WHAT TO PRODUCE: Set down, unchanged, the line holding "The height and width of the screenshot is (287, 868)." and all lines that follow it to the end of the material, leaving pictures out.

···

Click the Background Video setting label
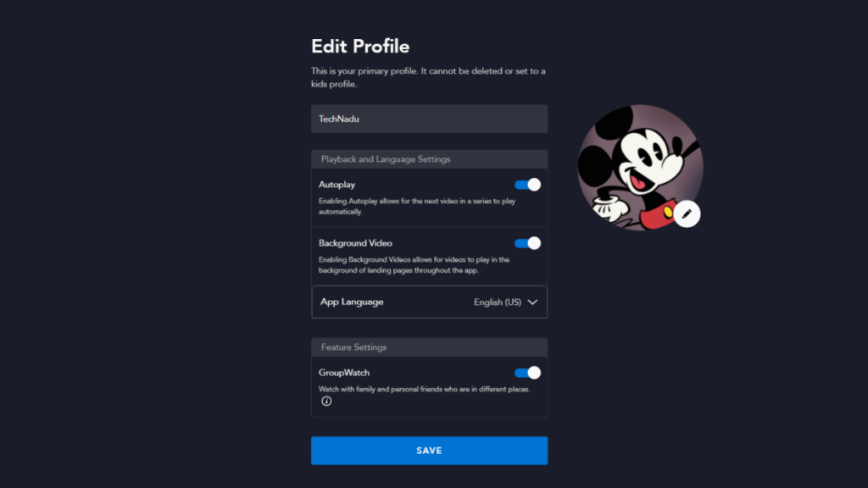868x488 pixels. [x=355, y=243]
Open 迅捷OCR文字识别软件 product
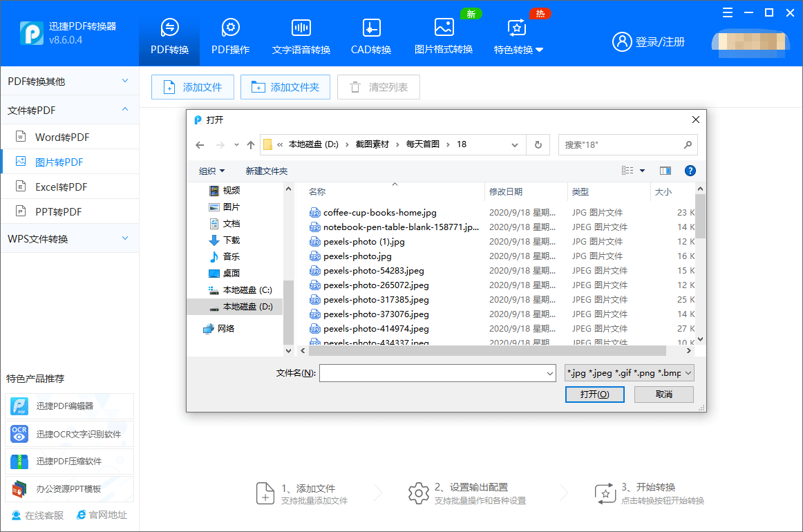Image resolution: width=803 pixels, height=532 pixels. point(69,434)
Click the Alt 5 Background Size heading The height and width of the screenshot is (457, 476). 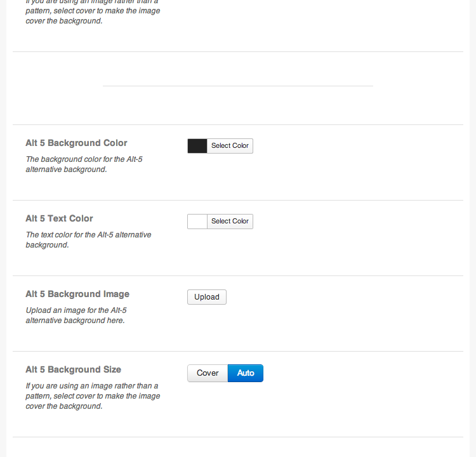point(73,369)
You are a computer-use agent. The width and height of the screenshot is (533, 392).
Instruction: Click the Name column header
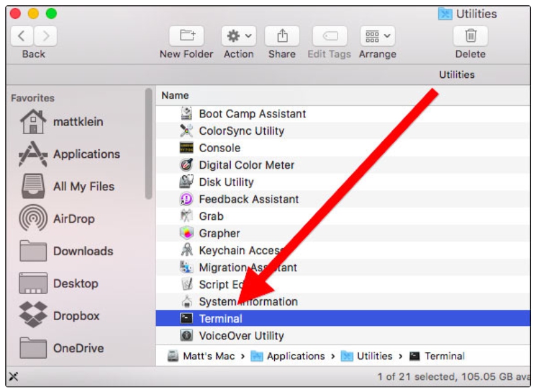pos(175,95)
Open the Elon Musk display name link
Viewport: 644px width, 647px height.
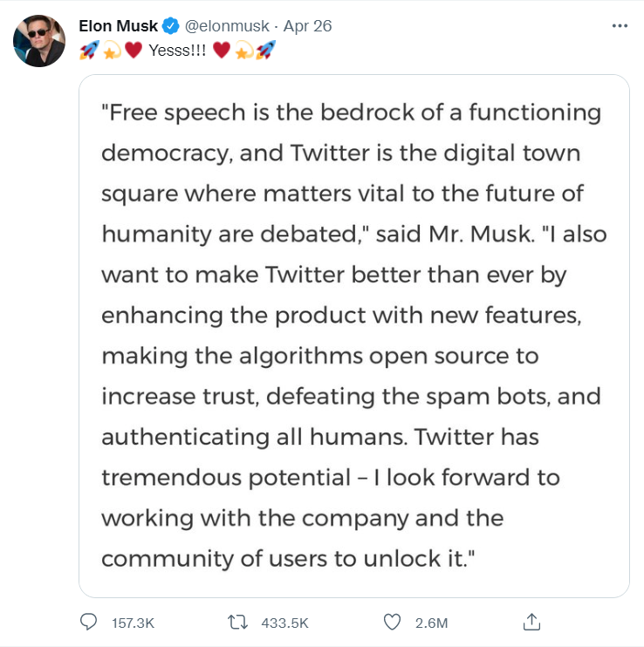[118, 26]
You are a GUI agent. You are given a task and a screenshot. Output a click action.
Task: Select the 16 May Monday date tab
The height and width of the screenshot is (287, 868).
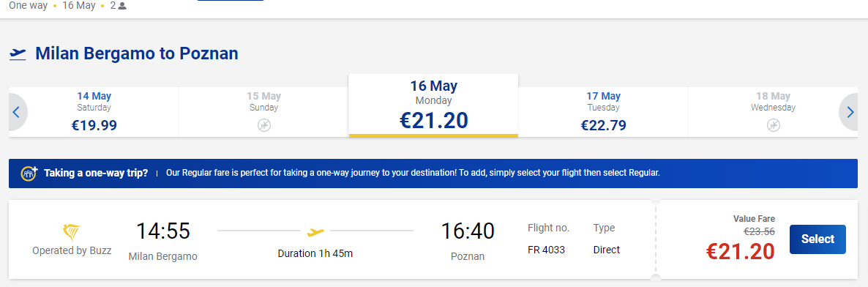coord(433,105)
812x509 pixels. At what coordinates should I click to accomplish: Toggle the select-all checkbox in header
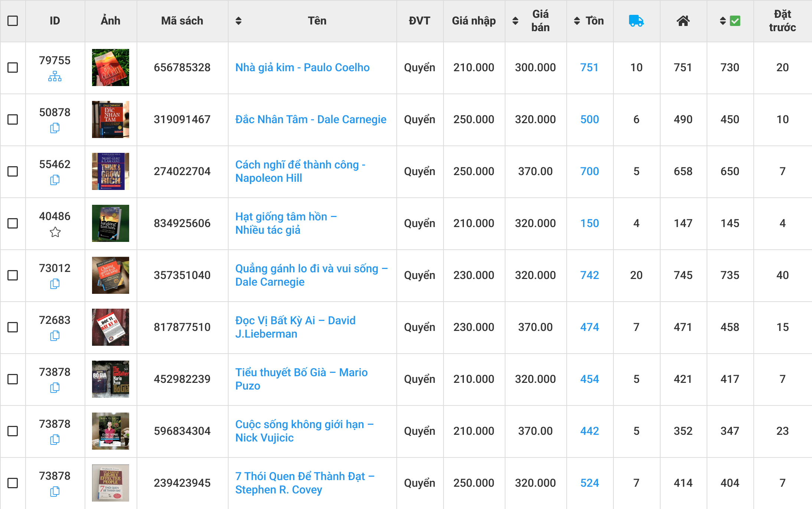point(13,21)
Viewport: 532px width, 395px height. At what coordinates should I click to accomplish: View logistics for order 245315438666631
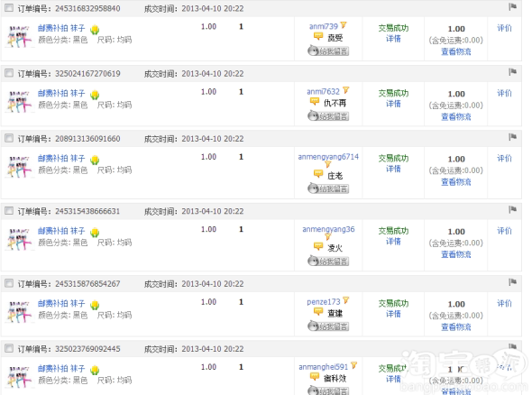coord(455,254)
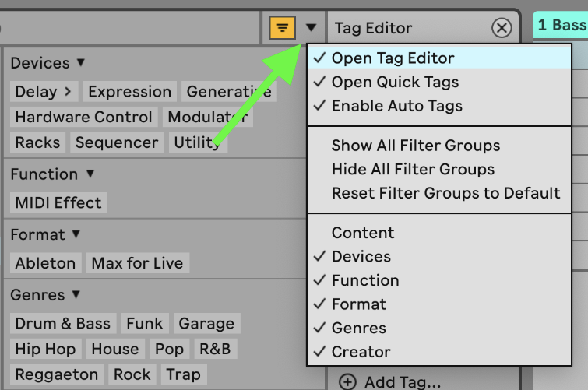The image size is (588, 390).
Task: Choose Show All Filter Groups
Action: click(416, 146)
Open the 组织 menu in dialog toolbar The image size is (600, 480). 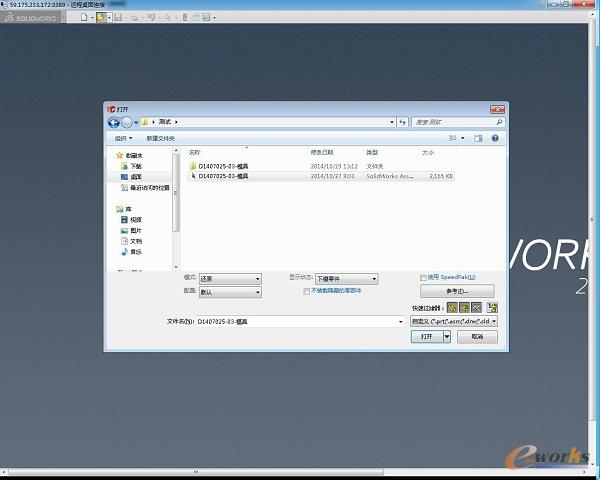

···

OUTPUT OF THE EXERCISE:
The height and width of the screenshot is (287, 868).
coord(433,105)
812x509 pixels. At what coordinates should I click to accomplish: Toggle the select-all checkbox in header
point(13,21)
Viewport: 532px width, 395px height. At what coordinates should I click to accomplish: View logistics for order 245315438666631
coord(455,254)
The image size is (588, 390).
Task: Choose Show All Filter Groups
Action: click(416, 146)
Open the 组织 menu in dialog toolbar The image size is (600, 480). 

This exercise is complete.